* [Work to complete]
Rewrite the records below as a numbered list with one line per item, dropping any blank lines.

* [Task inputs]
■ ■ ■ ■ ■
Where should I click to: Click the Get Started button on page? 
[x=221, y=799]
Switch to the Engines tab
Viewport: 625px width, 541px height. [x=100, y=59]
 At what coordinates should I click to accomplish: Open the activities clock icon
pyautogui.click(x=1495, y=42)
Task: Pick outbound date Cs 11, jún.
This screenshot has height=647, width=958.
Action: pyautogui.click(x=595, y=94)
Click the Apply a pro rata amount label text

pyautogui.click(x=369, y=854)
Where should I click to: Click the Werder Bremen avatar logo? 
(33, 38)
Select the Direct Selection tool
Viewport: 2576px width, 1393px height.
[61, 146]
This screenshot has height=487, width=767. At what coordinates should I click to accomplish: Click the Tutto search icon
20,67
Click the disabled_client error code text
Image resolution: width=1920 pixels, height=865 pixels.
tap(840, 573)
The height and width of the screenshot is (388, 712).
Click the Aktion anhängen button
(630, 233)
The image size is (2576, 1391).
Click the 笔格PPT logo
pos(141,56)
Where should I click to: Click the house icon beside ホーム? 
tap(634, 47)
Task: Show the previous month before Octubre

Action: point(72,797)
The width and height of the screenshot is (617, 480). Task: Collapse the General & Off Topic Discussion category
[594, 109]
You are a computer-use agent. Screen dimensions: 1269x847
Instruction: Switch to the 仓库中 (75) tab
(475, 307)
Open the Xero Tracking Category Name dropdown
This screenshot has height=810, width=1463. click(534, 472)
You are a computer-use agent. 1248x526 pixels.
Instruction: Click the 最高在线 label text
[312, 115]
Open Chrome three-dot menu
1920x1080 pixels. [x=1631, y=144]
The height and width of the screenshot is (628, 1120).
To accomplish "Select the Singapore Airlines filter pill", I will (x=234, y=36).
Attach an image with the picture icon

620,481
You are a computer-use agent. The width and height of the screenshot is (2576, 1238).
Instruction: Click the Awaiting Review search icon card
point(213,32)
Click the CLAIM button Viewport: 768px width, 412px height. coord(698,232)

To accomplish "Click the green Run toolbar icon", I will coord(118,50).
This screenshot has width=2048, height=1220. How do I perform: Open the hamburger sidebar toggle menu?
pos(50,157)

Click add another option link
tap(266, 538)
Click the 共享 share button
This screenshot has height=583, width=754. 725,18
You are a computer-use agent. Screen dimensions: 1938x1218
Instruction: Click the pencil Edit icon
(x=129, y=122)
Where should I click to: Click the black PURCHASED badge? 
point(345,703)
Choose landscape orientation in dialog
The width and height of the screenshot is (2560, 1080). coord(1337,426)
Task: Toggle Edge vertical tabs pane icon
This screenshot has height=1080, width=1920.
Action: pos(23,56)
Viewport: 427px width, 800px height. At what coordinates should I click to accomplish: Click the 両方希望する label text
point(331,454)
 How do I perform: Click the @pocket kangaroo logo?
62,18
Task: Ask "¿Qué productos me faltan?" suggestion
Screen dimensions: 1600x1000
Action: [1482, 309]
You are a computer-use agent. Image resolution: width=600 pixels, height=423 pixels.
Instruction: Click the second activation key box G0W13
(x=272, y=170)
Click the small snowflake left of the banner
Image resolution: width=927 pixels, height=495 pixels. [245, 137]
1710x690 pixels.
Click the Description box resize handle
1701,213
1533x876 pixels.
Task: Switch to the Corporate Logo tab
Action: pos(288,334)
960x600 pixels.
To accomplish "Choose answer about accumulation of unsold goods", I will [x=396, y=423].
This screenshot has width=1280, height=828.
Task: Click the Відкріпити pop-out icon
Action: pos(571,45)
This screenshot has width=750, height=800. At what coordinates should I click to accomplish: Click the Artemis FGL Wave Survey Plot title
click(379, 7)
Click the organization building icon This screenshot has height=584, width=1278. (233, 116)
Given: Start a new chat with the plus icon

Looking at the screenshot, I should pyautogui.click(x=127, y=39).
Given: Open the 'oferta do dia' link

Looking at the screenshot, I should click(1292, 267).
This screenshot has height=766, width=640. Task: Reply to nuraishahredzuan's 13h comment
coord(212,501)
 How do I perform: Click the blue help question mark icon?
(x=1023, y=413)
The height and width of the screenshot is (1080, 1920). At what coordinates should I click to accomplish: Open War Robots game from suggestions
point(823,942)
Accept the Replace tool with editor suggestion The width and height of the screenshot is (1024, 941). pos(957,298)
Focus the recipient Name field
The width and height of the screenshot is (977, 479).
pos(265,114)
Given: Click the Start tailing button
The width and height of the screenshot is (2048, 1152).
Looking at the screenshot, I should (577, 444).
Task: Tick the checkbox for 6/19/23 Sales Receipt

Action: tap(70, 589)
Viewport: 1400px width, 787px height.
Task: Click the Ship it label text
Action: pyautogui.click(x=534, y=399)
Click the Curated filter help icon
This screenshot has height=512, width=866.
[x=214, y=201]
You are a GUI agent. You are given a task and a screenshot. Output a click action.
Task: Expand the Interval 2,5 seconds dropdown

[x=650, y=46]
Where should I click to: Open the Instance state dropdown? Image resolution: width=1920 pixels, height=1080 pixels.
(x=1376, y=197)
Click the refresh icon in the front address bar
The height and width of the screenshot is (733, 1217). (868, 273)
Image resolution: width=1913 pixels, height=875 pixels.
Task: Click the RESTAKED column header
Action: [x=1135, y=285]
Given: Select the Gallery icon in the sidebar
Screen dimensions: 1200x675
■ ■ ■ ■ ■
* [Expected output]
1. Where should I click to: Click the Get Started button on page? 
2. [x=221, y=799]
3. Switch to the Engines tab
4. Viewport: 625px width, 541px height. [x=100, y=59]
5.  At what coordinates should I click to accomplish: Open the activities clock icon
6. pyautogui.click(x=1495, y=42)
7. Task: Pick outbound date Cs 11, jún.
8. This screenshot has height=647, width=958.
9. Action: pyautogui.click(x=595, y=94)
10. Click the Apply a pro rata amount label text
11. pyautogui.click(x=369, y=854)
12. Where should I click to: Click the Werder Bremen avatar logo? 
13. (33, 38)
14. Select the Direct Selection tool
15. Viewport: 2576px width, 1393px height.
16. [61, 146]
17. This screenshot has height=487, width=767. At what coordinates should I click to accomplish: Click the Tutto search icon
18. 20,67
19. Click the disabled_client error code text
20. Image resolution: width=1920 pixels, height=865 pixels.
21. tap(840, 573)
22. The height and width of the screenshot is (388, 712).
23. Click the Aktion anhängen button
24. (630, 233)
25. The image size is (2576, 1391).
26. Click the 笔格PPT logo
27. pos(141,56)
28. Where should I click to: Click the house icon beside ホーム? 
29. tap(634, 47)
30. Task: Show the previous month before Octubre
31. Action: point(72,797)
32. The width and height of the screenshot is (617, 480). Task: Collapse the General & Off Topic Discussion category
33. [594, 109]
34. You are a computer-use agent. Screen dimensions: 1269x847
35. Instruction: Switch to the 仓库中 (75) tab
36. (475, 307)
37. Open the Xero Tracking Category Name dropdown
38. This screenshot has height=810, width=1463. click(534, 472)
39. You are a computer-use agent. 1248x526 pixels.
40. Instruction: Click the 最高在线 label text
41. [312, 115]
42. Open Chrome three-dot menu
43. 1920x1080 pixels. [x=1631, y=144]
44. The height and width of the screenshot is (628, 1120).
45. To accomplish "Select the Singapore Airlines filter pill", I will (x=234, y=36).
46. Attach an image with the picture icon
47. 620,481
48. You are a computer-use agent. The width and height of the screenshot is (2576, 1238).
49. Instruction: Click the Awaiting Review search icon card
50. point(213,32)
51. Click the CLAIM button Viewport: 768px width, 412px height. coord(698,232)
52. To accomplish "Click the green Run toolbar icon", I will coord(118,50).
53. This screenshot has width=2048, height=1220. How do I perform: Open the hamburger sidebar toggle menu?
54. pos(50,157)
55. Click add another option link
56. tap(266, 538)
57. Click the 共享 share button
58. This screenshot has height=583, width=754. 725,18
59. You are a computer-use agent. Screen dimensions: 1938x1218
60. Instruction: Click the pencil Edit icon
61. (x=129, y=122)
62. Where should I click to: Click the black PURCHASED badge? 
63. point(345,703)
64. Choose landscape orientation in dialog
65. The width and height of the screenshot is (2560, 1080). coord(1337,426)
66. Task: Toggle Edge vertical tabs pane icon
67. This screenshot has height=1080, width=1920.
68. Action: pos(23,56)
69. Viewport: 427px width, 800px height. At what coordinates should I click to accomplish: Click the 両方希望する label text
70. point(331,454)
71.  How do I perform: Click the @pocket kangaroo logo?
72. 62,18
73. Task: Ask "¿Qué productos me faltan?" suggestion
74. Screen dimensions: 1600x1000
75. Action: [1482, 309]
76. You are a computer-use agent. Image resolution: width=600 pixels, height=423 pixels.
77. Instruction: Click the second activation key box G0W13
78. (x=272, y=170)
79. Click the small snowflake left of the banner
80. Image resolution: width=927 pixels, height=495 pixels. [245, 137]
81. 1710x690 pixels.
82. Click the Description box resize handle
83. 1701,213
84. 1533x876 pixels.
85. Task: Switch to the Corporate Logo tab
86. Action: pos(288,334)
87. 960x600 pixels.
88. To accomplish "Choose answer about accumulation of unsold goods", I will [x=396, y=423].
89. This screenshot has width=1280, height=828.
90. Task: Click the Відкріпити pop-out icon
91. Action: pos(571,45)
92. This screenshot has width=750, height=800. At what coordinates should I click to accomplish: Click the Artemis FGL Wave Survey Plot title
93. click(379, 7)
94. Click the organization building icon This screenshot has height=584, width=1278. (233, 116)
95. Given: Start a new chat with the plus icon
96. Looking at the screenshot, I should pyautogui.click(x=127, y=39).
97. Given: Open the 'oferta do dia' link
98. Looking at the screenshot, I should click(1292, 267).
99. This screenshot has height=766, width=640. Task: Reply to nuraishahredzuan's 13h comment
100. coord(212,501)
101.  How do I perform: Click the blue help question mark icon?
102. (x=1023, y=413)
103. The height and width of the screenshot is (1080, 1920). At what coordinates should I click to accomplish: Open War Robots game from suggestions
104. point(823,942)
105. Accept the Replace tool with editor suggestion The width and height of the screenshot is (1024, 941). pos(957,298)
106. Focus the recipient Name field
107. The width and height of the screenshot is (977, 479).
108. pos(265,114)
109. Given: Click the Start tailing button
110. The width and height of the screenshot is (2048, 1152).
111. Looking at the screenshot, I should (577, 444).
112. Task: Tick the checkbox for 6/19/23 Sales Receipt
113. Action: tap(70, 589)
114. Viewport: 1400px width, 787px height.
115. Task: Click the Ship it label text
116. Action: pyautogui.click(x=534, y=399)
117. Click the Curated filter help icon
118. This screenshot has height=512, width=866.
119. [x=214, y=201]
120. You are a GUI agent. You are given a task and a screenshot. Output a click action.
121. Task: Expand the Interval 2,5 seconds dropdown
122. [x=650, y=46]
123. Where should I click to: Open the Instance state dropdown? Image resolution: width=1920 pixels, height=1080 pixels.
124. (x=1376, y=197)
125. Click the refresh icon in the front address bar
126. The height and width of the screenshot is (733, 1217). (868, 273)
127. Image resolution: width=1913 pixels, height=875 pixels.
128. Task: Click the RESTAKED column header
129. Action: [x=1135, y=285]
130. Given: Select the Gallery icon in the sidebar
131. Screen dimensions: 1200x675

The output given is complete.